Launched around 2012 by dycaite, it centers around cataloging movies, cartoons, TV shows, video games, specific filmed footage, notable works of fiction and other media that either have no known copies left, are otherwise impossible to find, or are just extremely rare. So in another way, it can also be seen as Missing Episode / Keep Circulating the Tapes, the website.
Each lost media is in one of six categories of "lost-ness": whether it is completely out of reach for a normal person (lost), not confirmed to be real (existence unconfirmed), has been partially found (partially found/partially lost), was lost for a long time but finally found (found), or revealed that no production was started (non-existence confirmed).
Although some media is considered hopeless to recover, there have been surprises in the history of the Lost Media community, with some efforts having come to fruition after either diligent research and negotiations or by the act of an Anonymous Benefactor. Many of such recovered works are often available for download or viewing on the website itself.
That being said, while the Lost Media Wiki itself is unlikely to become lost media soon, there have been various concerns around the aforementioned recovered media. Since recovered media is commonly hosted on private, for-profit hosts (mainly MediaFire) that could go down with its hosted files at any moment, web archiving initiatives such as Archive Team collect copies of recovered media and keep them on hold until a host goes down.

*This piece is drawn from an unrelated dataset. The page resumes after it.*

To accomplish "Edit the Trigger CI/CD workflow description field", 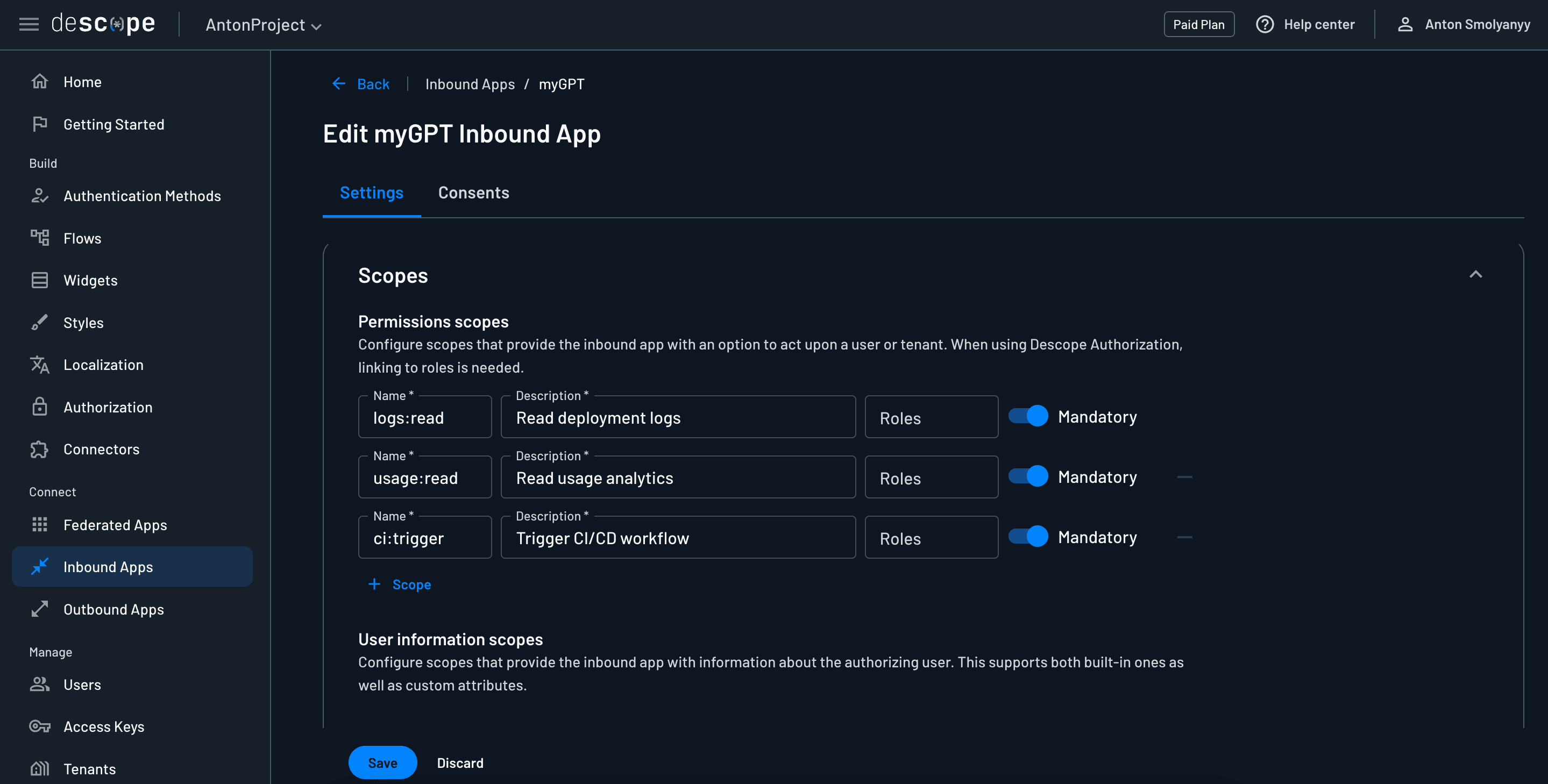I will point(678,538).
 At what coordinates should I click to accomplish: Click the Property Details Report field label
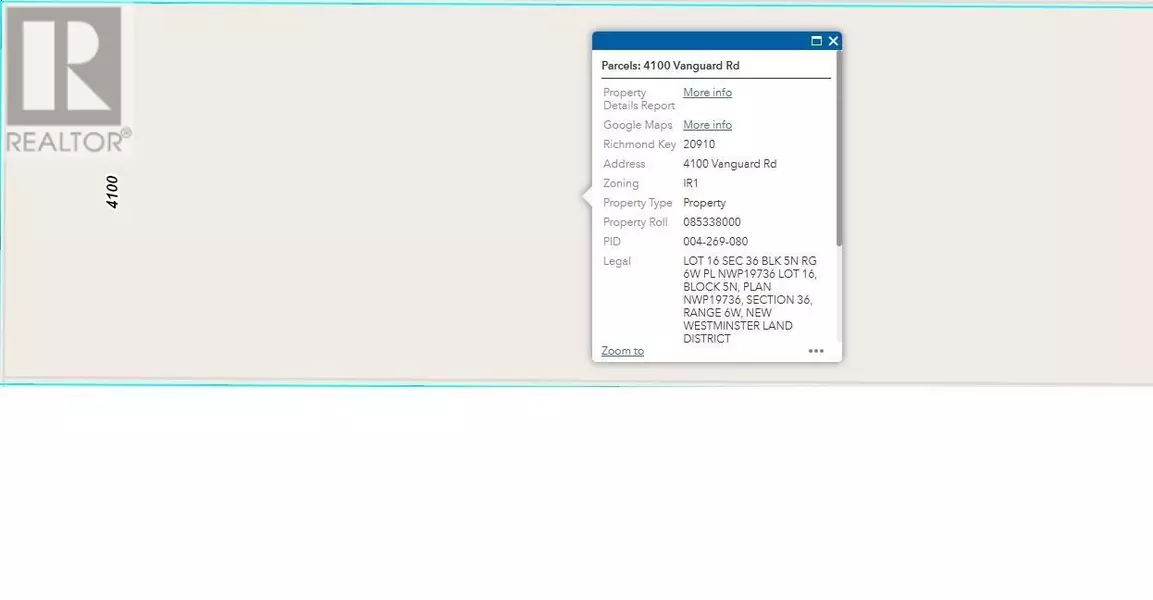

The website was originally based on Wikia, but has now moved on to its own domain.note
- Anonymous Benefactor: The Sesame Street animated short Cracks (aka "Crack Master" then) was one of the most-sought pieces of lost media on the website, becoming some sort of an icon. Years passed until, on the morning of Christmas 2014, the founder/administrator dycaite received a copy of the short in an email from an anonymous person.
- Deleted Scene: Most of lost media is either deleted footage or other elements from existing works that have not been released to the public.
- Early Installment Weirdness: When articles for the LMW first started being written, the titles weren't in the standard formula note and the format would vary greatly until there was a rule of uniformity. This caused a lot of early pages to have tons of redirects.
- Grandfather Clause: The Wiki has rules against including films that weren't put into any production. Normally, this would mean that A Day with SpongeBob SquarePants wouldn't be allowed, but thanks to it bringing so much attention to the wiki (basically putting the site on the map), a decision was made to keep it.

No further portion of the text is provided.